可冯宜喜梗着脖子,瞪着眼睛不依不饶地问:“她是不是考上了何之初的研究生?!是不是?!”
“你怎么知道?”冯宜嗔更惊讶了,她都是才知道不久,冯宜喜一直被关在这里,她是如何知道的?
“你别管我是怎么知道,你就告诉我是不是!”
“……是,她确实考上了何之初的硕士研究生,系里已经贴出录取通告了。”冯宜嗔叹了口气,“别再想了,这件事就这么过去了,好吗?”
“当然不好!”冯宜喜的面目已经狰狞了,她撑着桌子站起来,身子前倾,眼睛里能喷出火来,“凭什么我要去劳教,她却能优哉游哉去读何之初的研究生?!那是我的!是我的!都是我的!她凭什么?!她这个下三滥的穷搓大也配?!”

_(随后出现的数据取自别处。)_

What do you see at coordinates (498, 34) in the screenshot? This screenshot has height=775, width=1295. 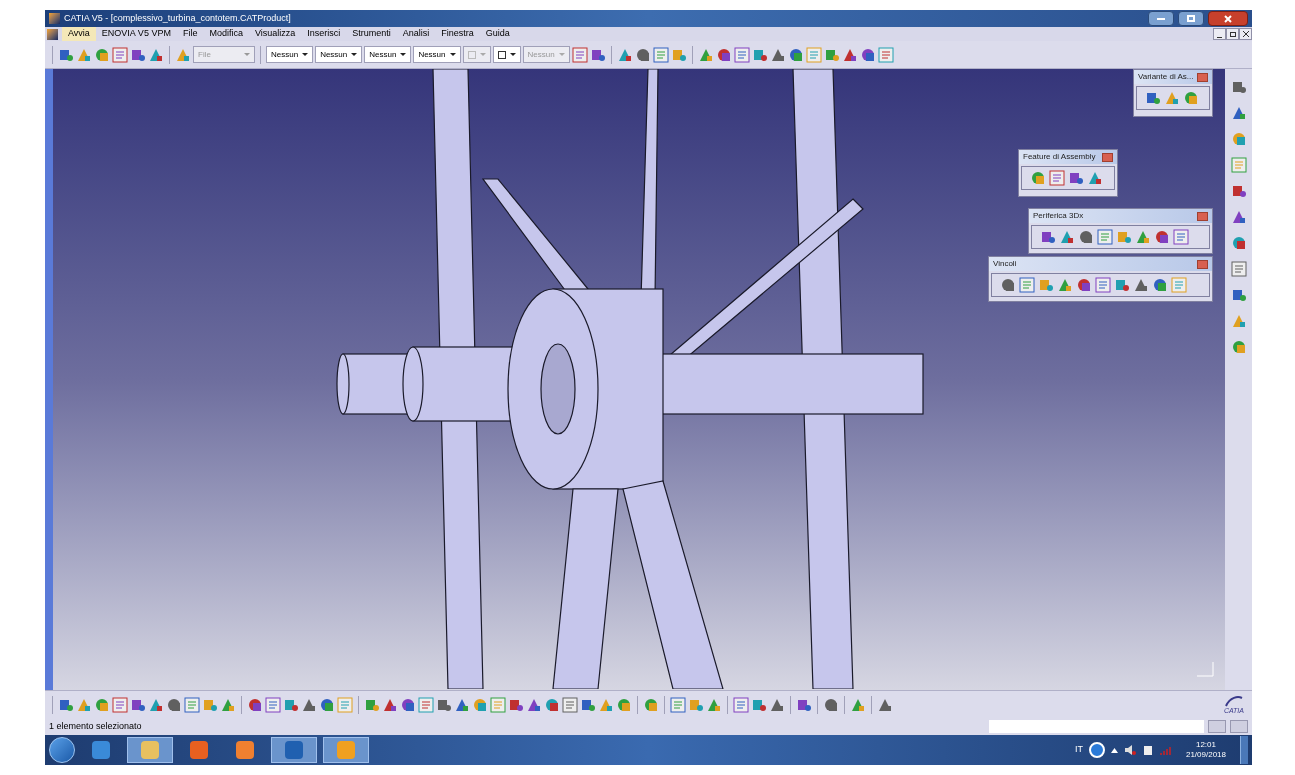 I see `menu-item: Guida` at bounding box center [498, 34].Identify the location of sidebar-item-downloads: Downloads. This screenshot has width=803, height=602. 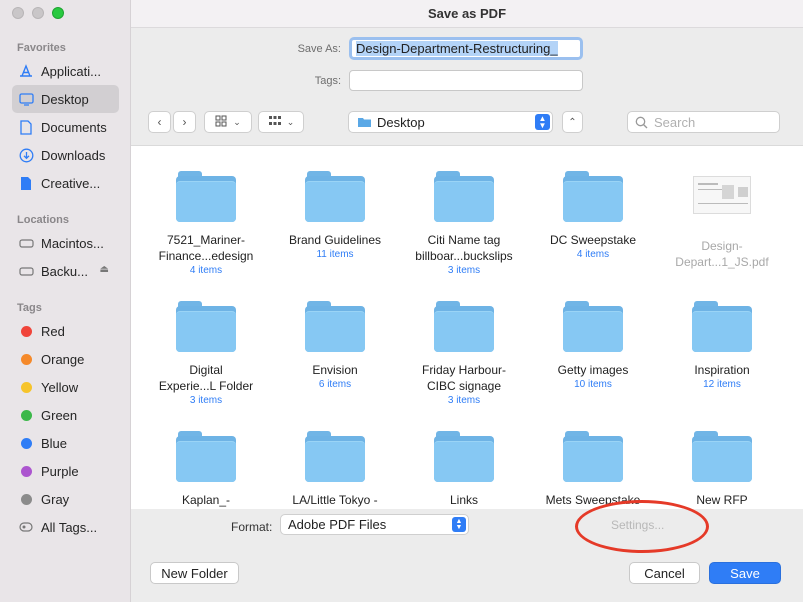
(66, 155).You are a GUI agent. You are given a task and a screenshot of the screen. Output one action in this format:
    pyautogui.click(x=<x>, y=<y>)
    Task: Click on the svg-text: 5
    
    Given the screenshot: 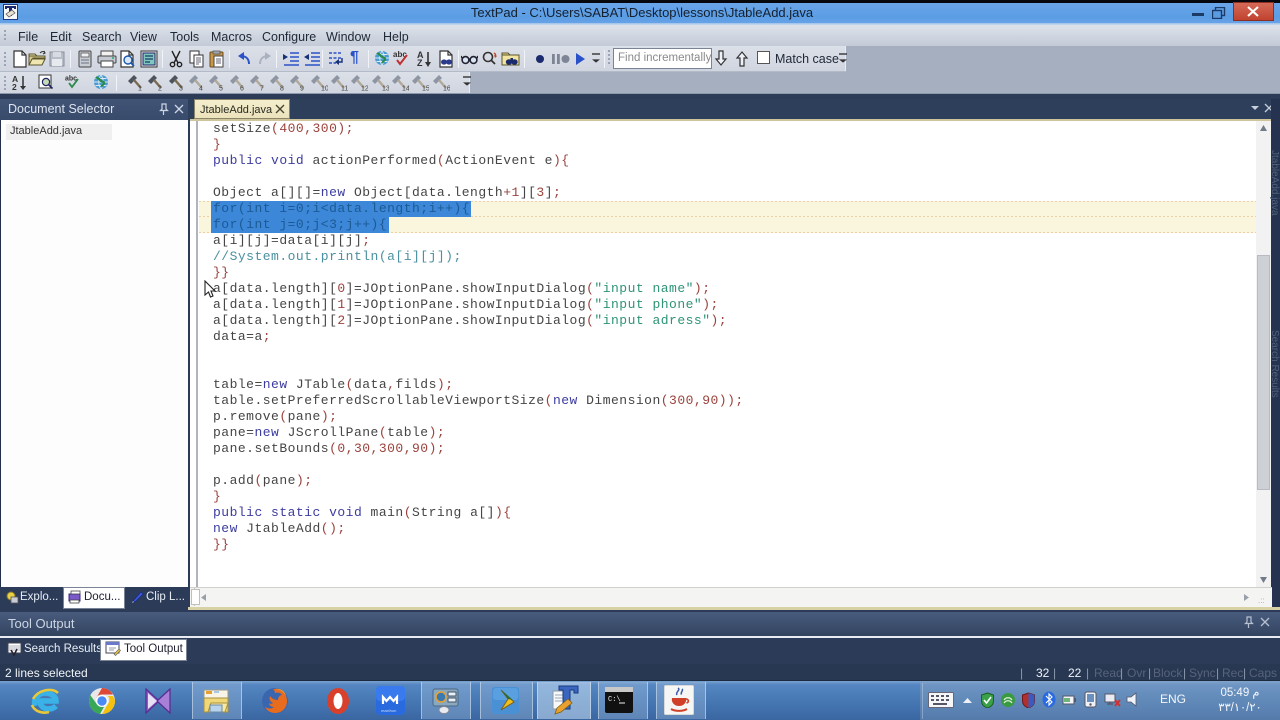 What is the action you would take?
    pyautogui.click(x=221, y=89)
     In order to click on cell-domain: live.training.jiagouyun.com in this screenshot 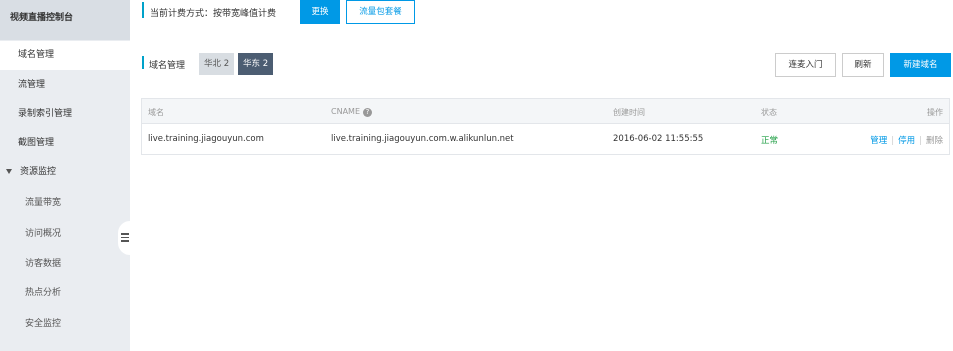, I will do `click(206, 139)`.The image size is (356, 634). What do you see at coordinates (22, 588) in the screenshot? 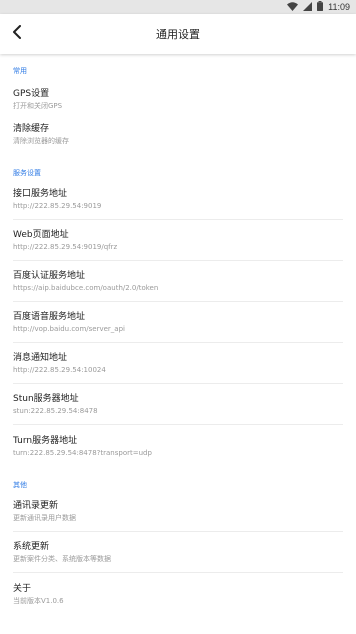
I see `item-title: 关于` at bounding box center [22, 588].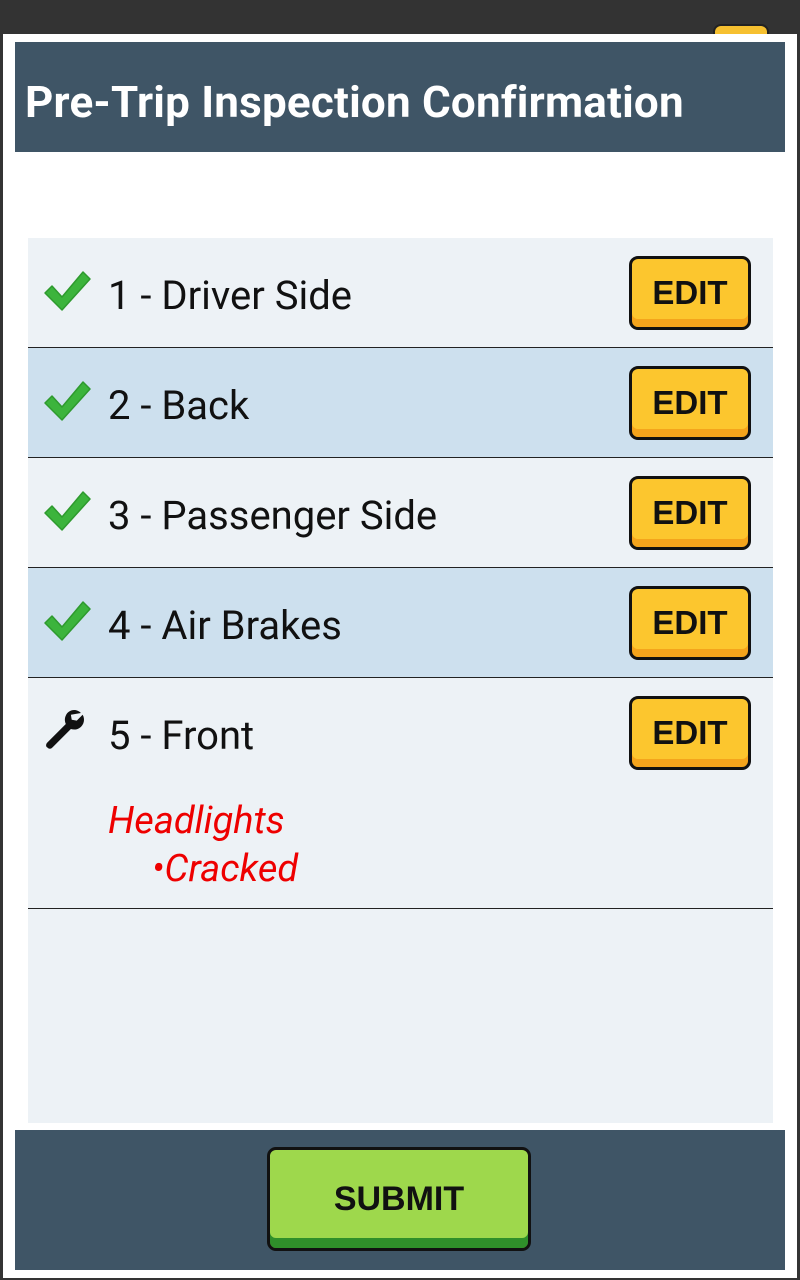 Image resolution: width=800 pixels, height=1280 pixels. I want to click on issue-category: Headlights, so click(196, 821).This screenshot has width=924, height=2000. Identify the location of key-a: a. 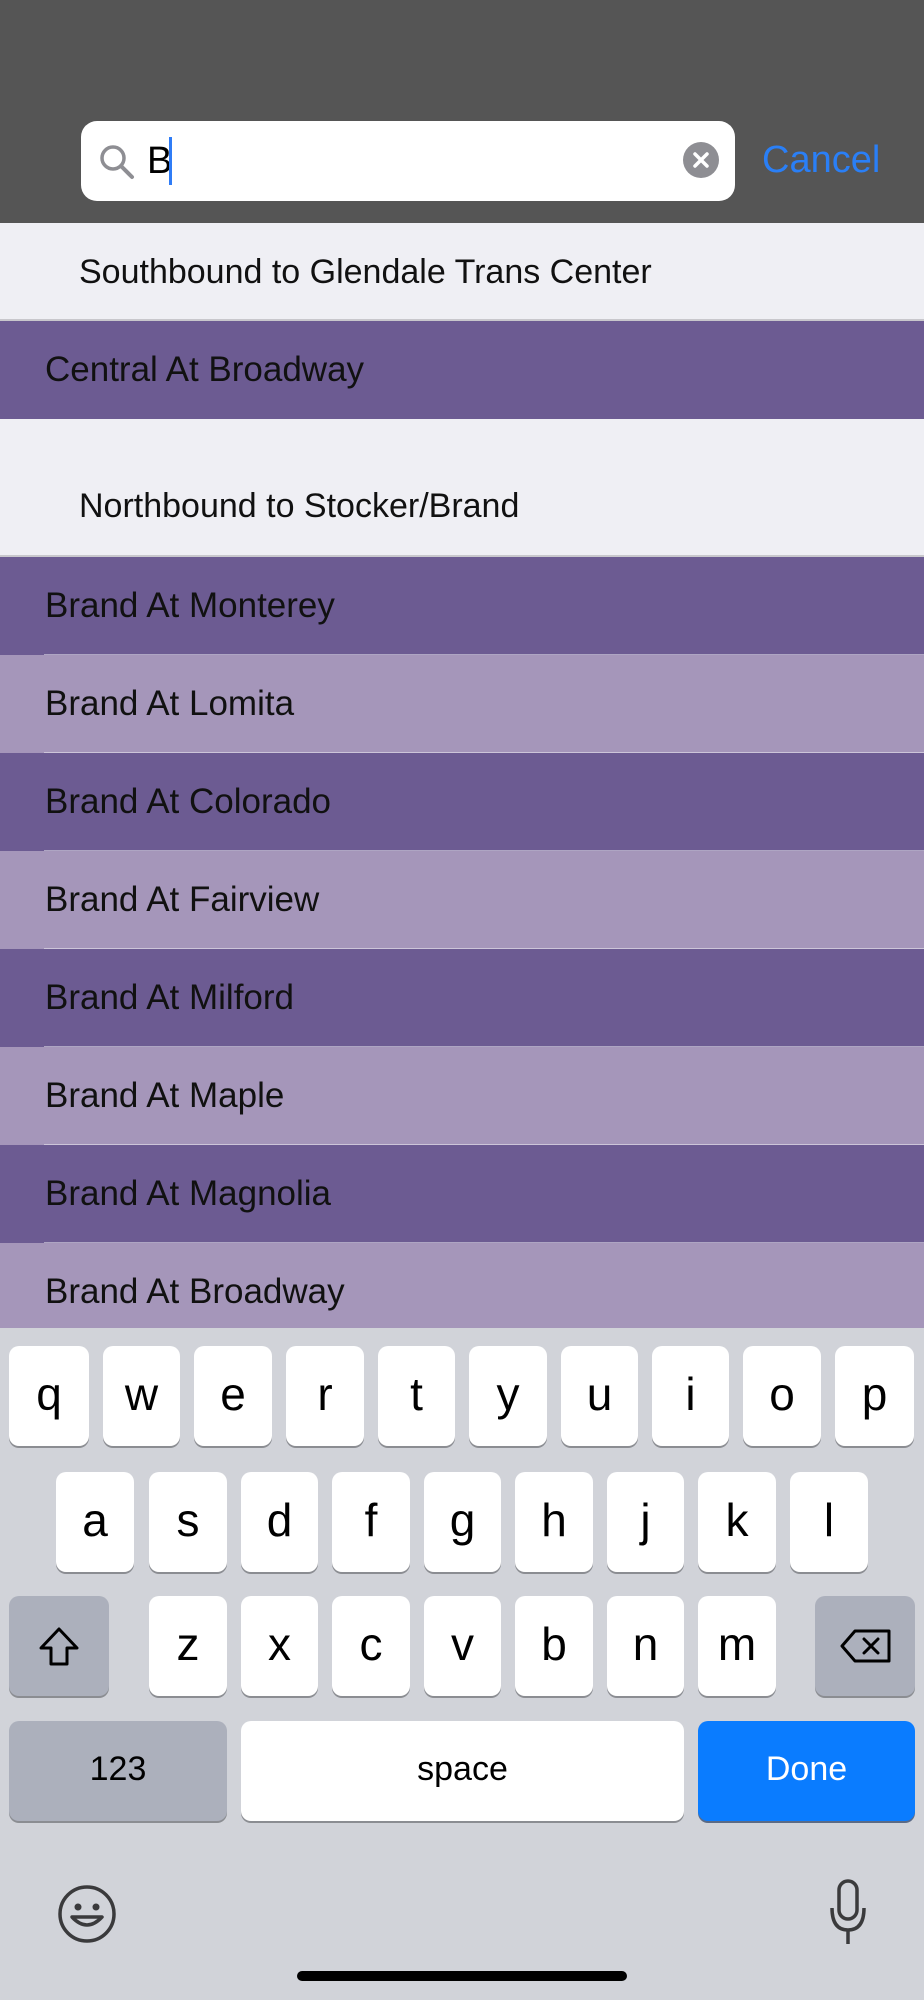
(95, 1522).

冯宜嗔急忙对她做了个手势,“坐下!快坐下!有人看着呢。”
有两个看守所的女警一直盯着她们这边。
冯宜喜慢慢回过神,一屁股坐回椅子上,抱着脑袋呜呜咽咽哭了出来。
这一次的哭不同刚才的嚎啕发泄,而是小声的啜泣,是心里难过到极点但又无处宣泄的憋屈。
冯宜嗔咬着下唇看着她,一句多余的话都不敢说。
冯宜喜哭完之后,整个人都萎靡了。
她最嫉妒的人,最看不起的人,得到了她最想要的东西。
不管她怎么阻止,使出什么手段,付出什么代价,都没有用。
这个认知,彻底摧毁了冯宜喜的信心和意志。
看着妹妹从一个聪慧美丽的大学女生,到如今这人不人鬼不鬼的样子,冯宜嗔心底再次升起了对顾念之深深的怨恨。
凭什么自己的妹妹失去了一切,那个不知廉耻跟好几个男人搞过的顾念之还能做出冰清玉洁的样子?还能钓上金龟婿,成双成对在阳光下行走?
她甚至不能想顾念之考上何之初的研究生这件事,一想就跟有刀往她心里扎一样。
自己妹妹得不到的东西,别人也不配得到。
反正他们家已经破产了,她还顾忌什么呢?
就连自己都被拉了下来,落地的凤凰不如鸡,她可不就是鸡?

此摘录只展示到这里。